It took me a while to place the voice, but of course it’s John Cage.
I’m reminded of a day more than a decade ago, when I was working as a “course development researcher” for the doomed experimental university TechBC. Essentially, my job was to find existing online media to incorporate into course offerings. I had been tasked by a few professors to find materials related to John Cage, which was how I first came across WFMU. DJ Kenneth Goldsmith (AKA Kenny G) frequently played Cage and other forms of “unpopular music”… I quickly became a fan, and happened to be at my desk listening to the station’s live feed at work one day when he announced that he would be playing Cage’s Empty Words Part III, recorded during a riotous 1977 show in Milan:
…the sonorous event planned by John Cage morphed into an happening, to quote a term dear to Cage, animated by unexpected consequences.
At first the audience listened to the piece intriguingly, but soon enough it realized that the ‘concert’ it was attending was not anything near to what it could be imagined. Some spectators then began to scream, hoot and protest; some even climbed on the stage to disturb Cage’s performance, while he was quietly reading his text sitting at a desk illuminated by a small lamp.

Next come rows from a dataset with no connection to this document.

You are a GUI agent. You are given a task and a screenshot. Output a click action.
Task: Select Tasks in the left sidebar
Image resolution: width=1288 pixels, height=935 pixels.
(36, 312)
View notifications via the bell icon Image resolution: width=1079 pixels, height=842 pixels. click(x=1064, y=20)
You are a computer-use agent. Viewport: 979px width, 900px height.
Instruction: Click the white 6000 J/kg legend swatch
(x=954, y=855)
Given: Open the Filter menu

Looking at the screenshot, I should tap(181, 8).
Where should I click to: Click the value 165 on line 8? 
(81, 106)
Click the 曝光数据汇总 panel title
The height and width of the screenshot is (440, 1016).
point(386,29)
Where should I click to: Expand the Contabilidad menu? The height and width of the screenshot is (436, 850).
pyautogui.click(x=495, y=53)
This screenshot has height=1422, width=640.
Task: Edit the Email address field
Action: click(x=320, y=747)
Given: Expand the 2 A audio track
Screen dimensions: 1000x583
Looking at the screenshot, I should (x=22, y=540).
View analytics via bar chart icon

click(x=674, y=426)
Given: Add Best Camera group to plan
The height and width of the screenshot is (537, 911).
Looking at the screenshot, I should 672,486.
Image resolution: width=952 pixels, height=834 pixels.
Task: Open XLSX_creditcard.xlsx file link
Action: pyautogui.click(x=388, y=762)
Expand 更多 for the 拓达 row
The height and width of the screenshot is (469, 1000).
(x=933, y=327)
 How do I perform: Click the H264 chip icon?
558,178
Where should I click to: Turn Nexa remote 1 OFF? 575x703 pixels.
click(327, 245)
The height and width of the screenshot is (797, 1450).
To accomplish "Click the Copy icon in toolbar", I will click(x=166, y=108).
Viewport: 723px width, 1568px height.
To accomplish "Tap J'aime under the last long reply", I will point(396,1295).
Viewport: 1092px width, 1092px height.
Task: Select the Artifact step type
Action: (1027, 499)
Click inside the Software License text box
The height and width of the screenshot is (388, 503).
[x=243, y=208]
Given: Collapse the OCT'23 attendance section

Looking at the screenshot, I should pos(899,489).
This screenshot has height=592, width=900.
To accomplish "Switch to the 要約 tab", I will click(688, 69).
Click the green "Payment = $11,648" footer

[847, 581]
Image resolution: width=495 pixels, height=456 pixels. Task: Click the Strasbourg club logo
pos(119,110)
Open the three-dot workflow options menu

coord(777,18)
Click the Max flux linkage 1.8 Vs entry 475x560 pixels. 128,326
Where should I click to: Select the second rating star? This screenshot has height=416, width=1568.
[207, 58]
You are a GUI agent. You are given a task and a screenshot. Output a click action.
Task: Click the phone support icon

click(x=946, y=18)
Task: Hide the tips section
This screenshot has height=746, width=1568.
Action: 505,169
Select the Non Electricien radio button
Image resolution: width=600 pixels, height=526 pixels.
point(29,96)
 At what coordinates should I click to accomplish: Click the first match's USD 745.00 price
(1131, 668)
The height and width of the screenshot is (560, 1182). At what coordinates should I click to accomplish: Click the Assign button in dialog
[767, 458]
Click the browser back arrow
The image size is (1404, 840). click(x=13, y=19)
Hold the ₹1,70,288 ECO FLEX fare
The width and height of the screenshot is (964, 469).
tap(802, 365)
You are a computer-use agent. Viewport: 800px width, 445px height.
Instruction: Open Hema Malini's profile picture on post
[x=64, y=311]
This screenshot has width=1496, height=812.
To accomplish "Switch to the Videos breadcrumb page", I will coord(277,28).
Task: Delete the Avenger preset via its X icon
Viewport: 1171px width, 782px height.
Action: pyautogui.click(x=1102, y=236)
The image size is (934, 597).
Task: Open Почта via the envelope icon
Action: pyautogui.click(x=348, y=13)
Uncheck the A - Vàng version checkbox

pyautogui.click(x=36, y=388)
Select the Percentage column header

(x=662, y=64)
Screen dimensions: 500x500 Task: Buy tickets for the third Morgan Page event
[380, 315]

In spite of the mess and the impolite behavior of a part of the audience – someone even took his glasses off temporarily – Cage continued his ‘concert’ until the very end when, quite unexpectedly considering how the show had commenced, the audience burst into a big applause. Everybody agreed that Cage ‘had won’ and that the audience had rightly paid homage to the composer.
Kenny G didn’t just play the recording, but opened up the phone lines so that WFMU listeners could join in and “abuse John Cage”. I have a vivid memory of listening live online (itself something of a novelty in 2001), laughing out loud, realizing I was actually doing my job, and feeling very fortunate in my employment. I’ve been chasing that feeling ever since.
The archive only exists in RealPlayer format. Given the less-than-optimal usability, and seized by nostalgia, I’ve ripped a copy of the segment as an MP3 (41:25 – 30MB). Given Mr. Goldsmith’s oft-expressed views on copying, not to mention his role with UbuWeb and its ethos, I’m presuming he wouldn’t object.